Ironia a parte, Selvaggia non si è sottratta a manifestare il proprio scetticismo sulla veridicità della storia, definendo il tutto come un “marketing dei sentimenti”. In un Paese democratico è lecito esprimere la propria opinione; tuttavia se ti qualifichi come “giornalista” o hai un enorme seguito mediatico, prima di giustificarti appellandoti al principio democratico dovresti porti qualche domanda ricordando il buon senso e agendo con correttezza per una contro-difesa simmetrica. “Se ogni persona che tenta di ristabilire la verità in una storia, grande o piccola che sia, dovesse tenere questo epilogo, a quel punto dovremmo chiudere tutto, giornali e social” lamenta lo chef, sostenuto dalla condivisione egotista lucarellesca.

A questa “matura” riflessione ci sentiamo di rispondere come giornale: i sospetti dei comuni cittadini, le loro opinioni, le idee, le loro immani successive sentenze e conclusive condanne, sono sempre veicolati da una gogna mediatica verso quelli che vengono ritenuti i principali “responsabili” o “interessati” di una certa questione posta in essere.

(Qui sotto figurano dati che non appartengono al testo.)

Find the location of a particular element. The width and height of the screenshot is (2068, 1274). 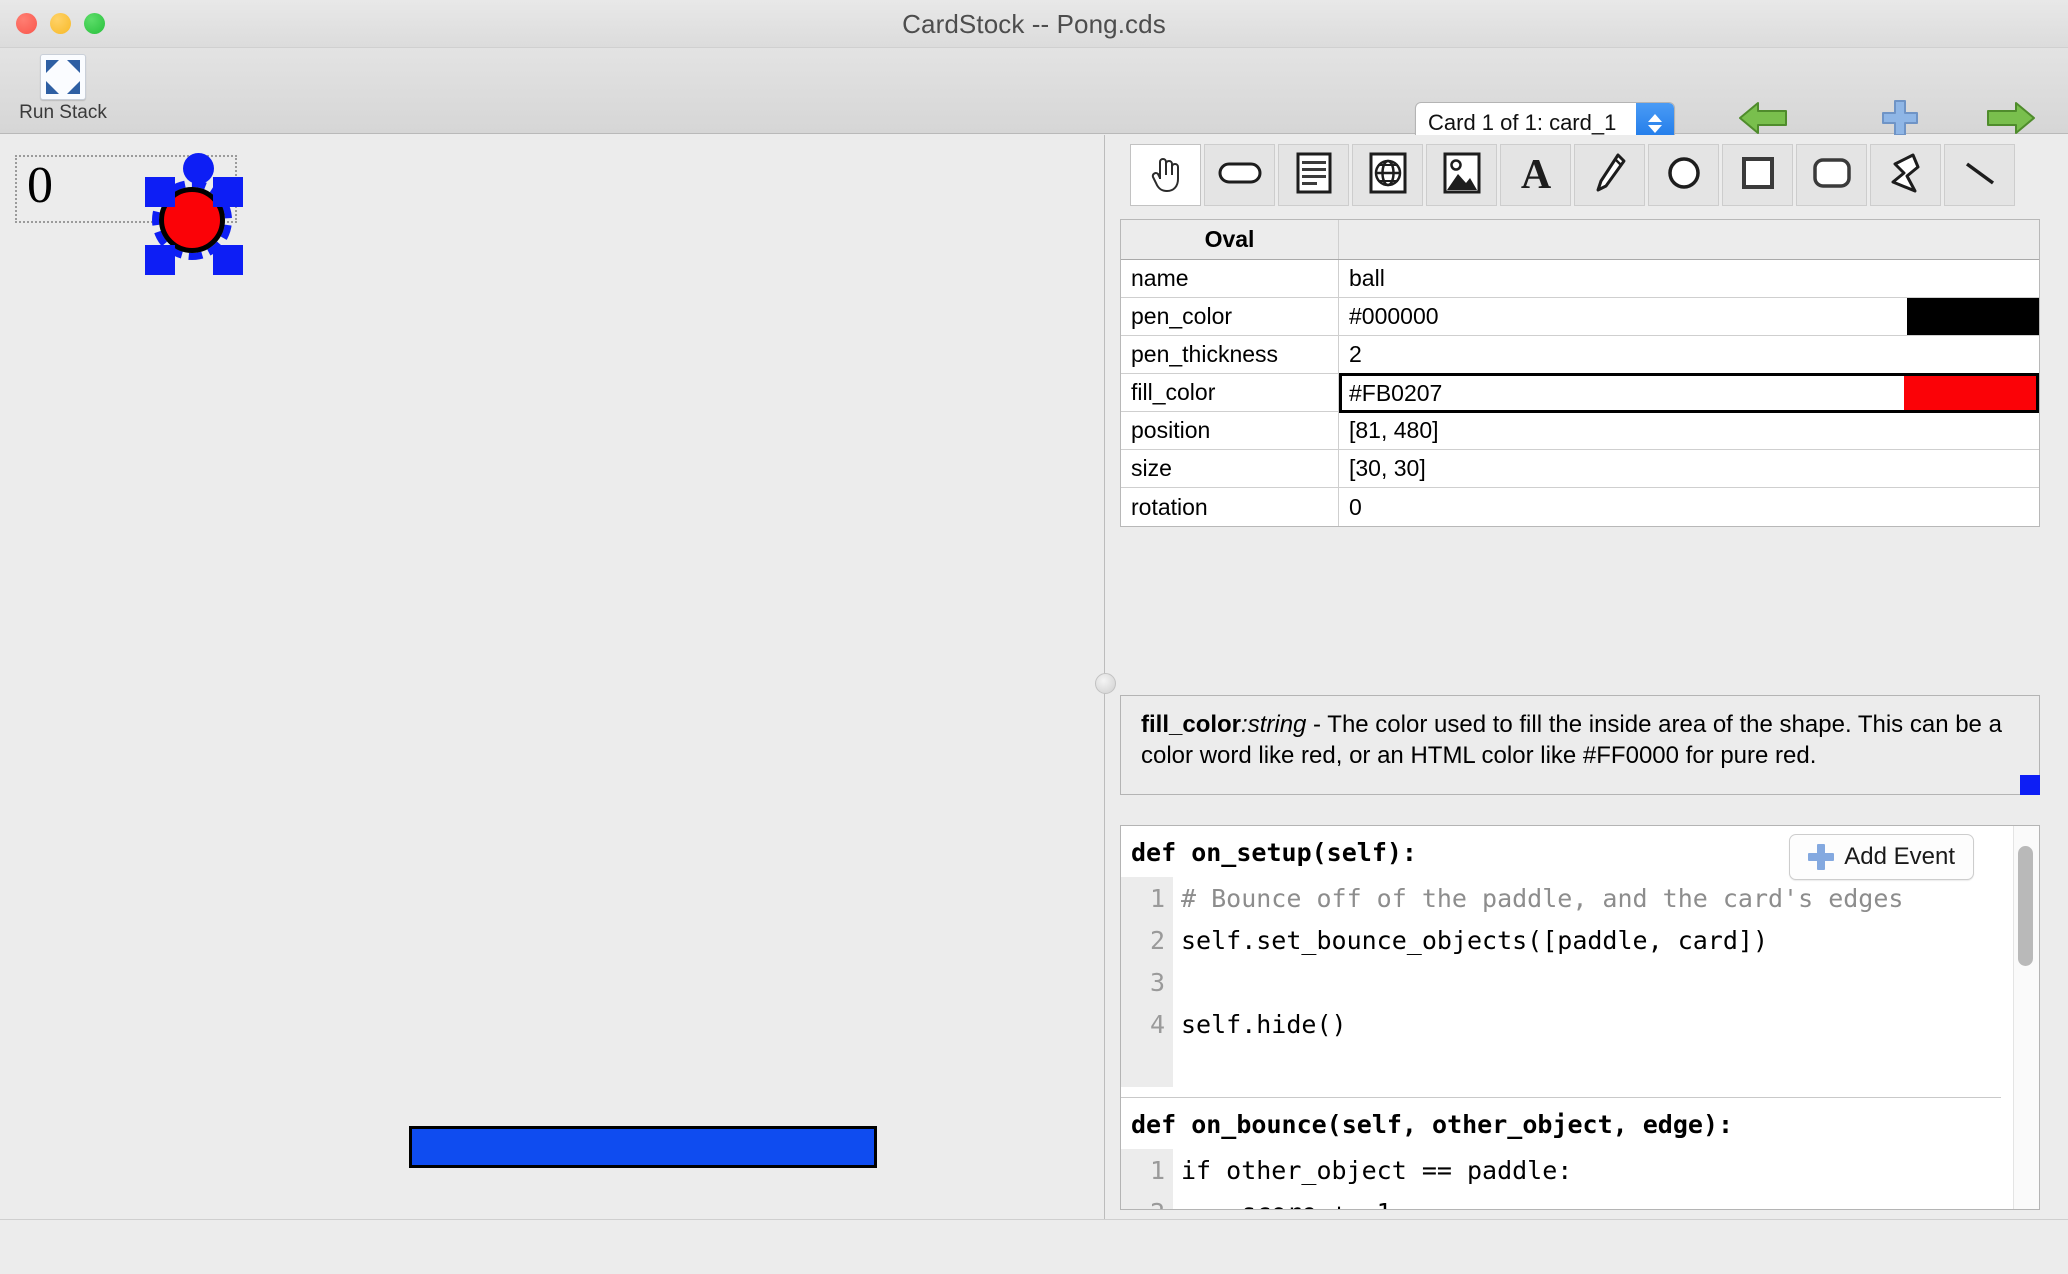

Questo accade anche quando non sono ancora state ufficializzate accuse sul loro conto. Così facendo aumenta il sentiment collettivo che punisce prima ancora che il caso arrivi, laddove fosse, in tribunale. La totale assenza del garantismo sociale, non solo lede il principio di presunzione di innocenza, ma porta, altresì, le vittime di una detta gogna mediatica ad essere macchiate ingiustamente di una colpa eterna e, in molti casi, al compimento di gesti estremi liberatori.

Esistono tre verità che non sempre convergono e troppo spesso contrastano: quella fattuale, quella processuale e quella giornalistica. Quest’ultima ha una responsabilità che pesa al pari di quella processuale. La potenza della comunicazione, soprattutto se sbagliata o esagerata, può rovinare l’intera vita di una persona. Come diceva Hegel “le parole sono spade, possono uccidere”. È bello scrivere. Imparate a farlo.